§ The exercise: Copy out, with no changes, the lines from the one containing "Click the 刷新" through the one containing "Action: coord(214,356)".

§ Data to use:
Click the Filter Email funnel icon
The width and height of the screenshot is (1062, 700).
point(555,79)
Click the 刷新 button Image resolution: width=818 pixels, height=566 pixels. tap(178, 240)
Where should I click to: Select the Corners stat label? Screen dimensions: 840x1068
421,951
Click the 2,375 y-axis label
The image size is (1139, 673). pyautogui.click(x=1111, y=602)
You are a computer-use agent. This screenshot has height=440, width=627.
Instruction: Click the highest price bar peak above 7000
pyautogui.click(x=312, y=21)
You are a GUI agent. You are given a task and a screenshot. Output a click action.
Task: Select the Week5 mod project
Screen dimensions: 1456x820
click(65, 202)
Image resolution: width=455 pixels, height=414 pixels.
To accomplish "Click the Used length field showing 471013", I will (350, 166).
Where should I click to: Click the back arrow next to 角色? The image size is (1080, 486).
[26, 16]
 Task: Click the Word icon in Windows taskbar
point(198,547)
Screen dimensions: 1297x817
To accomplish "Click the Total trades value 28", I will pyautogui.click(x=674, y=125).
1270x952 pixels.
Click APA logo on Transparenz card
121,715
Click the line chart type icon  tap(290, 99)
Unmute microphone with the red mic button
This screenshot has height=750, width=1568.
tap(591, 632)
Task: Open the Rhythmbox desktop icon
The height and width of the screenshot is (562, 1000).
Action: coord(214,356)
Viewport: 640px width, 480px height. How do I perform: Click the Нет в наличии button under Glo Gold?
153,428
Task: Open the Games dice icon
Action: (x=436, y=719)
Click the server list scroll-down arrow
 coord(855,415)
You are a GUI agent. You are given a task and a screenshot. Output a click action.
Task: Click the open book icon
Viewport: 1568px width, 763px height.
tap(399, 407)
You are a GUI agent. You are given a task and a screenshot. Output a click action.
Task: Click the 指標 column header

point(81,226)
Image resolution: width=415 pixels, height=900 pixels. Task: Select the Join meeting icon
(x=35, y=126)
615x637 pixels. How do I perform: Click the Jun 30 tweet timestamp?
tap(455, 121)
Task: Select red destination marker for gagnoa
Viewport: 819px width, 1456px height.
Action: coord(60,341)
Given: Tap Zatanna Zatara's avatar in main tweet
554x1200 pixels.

§ Task result:
Click the 刷新 button Image resolution: width=818 pixels, height=566 pixels. tap(178, 240)
Where should I click to: Select the Corners stat label? Screen dimensions: 840x1068
421,951
Click the 2,375 y-axis label
The image size is (1139, 673). pyautogui.click(x=1111, y=602)
You are a computer-use agent. This screenshot has height=440, width=627.
Instruction: Click the highest price bar peak above 7000
pyautogui.click(x=312, y=21)
You are a GUI agent. You are given a task and a screenshot. Output a click action.
Task: Select the Week5 mod project
Screen dimensions: 1456x820
click(65, 202)
Image resolution: width=455 pixels, height=414 pixels.
To accomplish "Click the Used length field showing 471013", I will (350, 166).
Where should I click to: Click the back arrow next to 角色? The image size is (1080, 486).
[26, 16]
 Task: Click the Word icon in Windows taskbar
point(198,547)
Screen dimensions: 1297x817
To accomplish "Click the Total trades value 28", I will pyautogui.click(x=674, y=125).
1270x952 pixels.
Click APA logo on Transparenz card
121,715
Click the line chart type icon  tap(290, 99)
Unmute microphone with the red mic button
This screenshot has height=750, width=1568.
tap(591, 632)
Task: Open the Rhythmbox desktop icon
The height and width of the screenshot is (562, 1000).
Action: coord(214,356)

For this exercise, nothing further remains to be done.